Women in early stages of breast cancer may benefit more from shorter, yet more intensive radiation treatment, a recent study has found. The women have less toxicity and higher quality of life in comparison to those who undergo a longer course of treatment, according to researchers from The University of Texas MD Anderson Cancer Center.
In the U.S., radiation treatment for breast cancer is usually given in smaller doses over a longer period of time, in a method called conventionally fractionated whole breast irradiation (CF-WBI), rather than with higher doses over a shorter period of time, or hypofractionated whole breast irradiation (HF-WBI).
Dr. Simona Shaitelman, assistant professor of Radiation Oncology at MD Anderson Cancer Center, said:
“Patients who received the shorter course reported less difficulty in caring for their families’ needs. This is a major priority for women undergoing breast cancer radiation. Most are busy working mothers, working inside or outside the home, and are juggling a number of priorities. It’s paramount that we address this need.”

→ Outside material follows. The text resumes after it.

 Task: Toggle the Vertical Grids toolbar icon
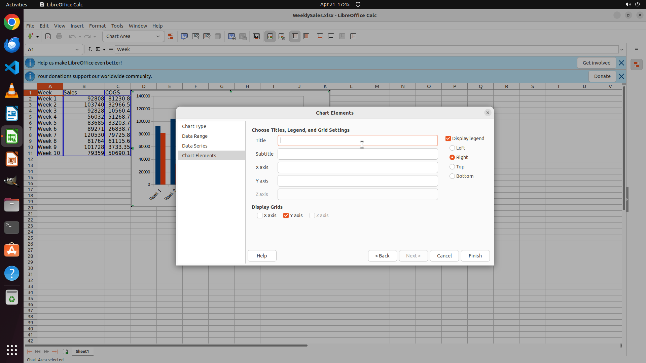[306, 36]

The study was an unblended, randomized trial on 287 women with stage 0 to II breast cancer where whole-breast irradiation was recommended. 76 percent of the patients were overweight or obese.
Previous studies on HF-WBI had excluded patients with a larger body mass index, despite obesity being a strong associated risk factor for the disease.
The women were randomly given either hypofractionated radiation or the more traditional method. It was found that those who underwent the shorter, higher-dose group experienced less of the typical side effects such as eczema, fatigue and breast pain than those who underwent the conventional methods. Also, those who recieved hypofractionated whole breast irradiation were able to function much more normally than the other group.
“These findings should be communicated to patients as part of shared decision making regarding election of radiotherapy regimen and are relevant to the ongoing discussion regarding the most appropriate standard of care for WBI dose fractionation,” the authors concluded in their report.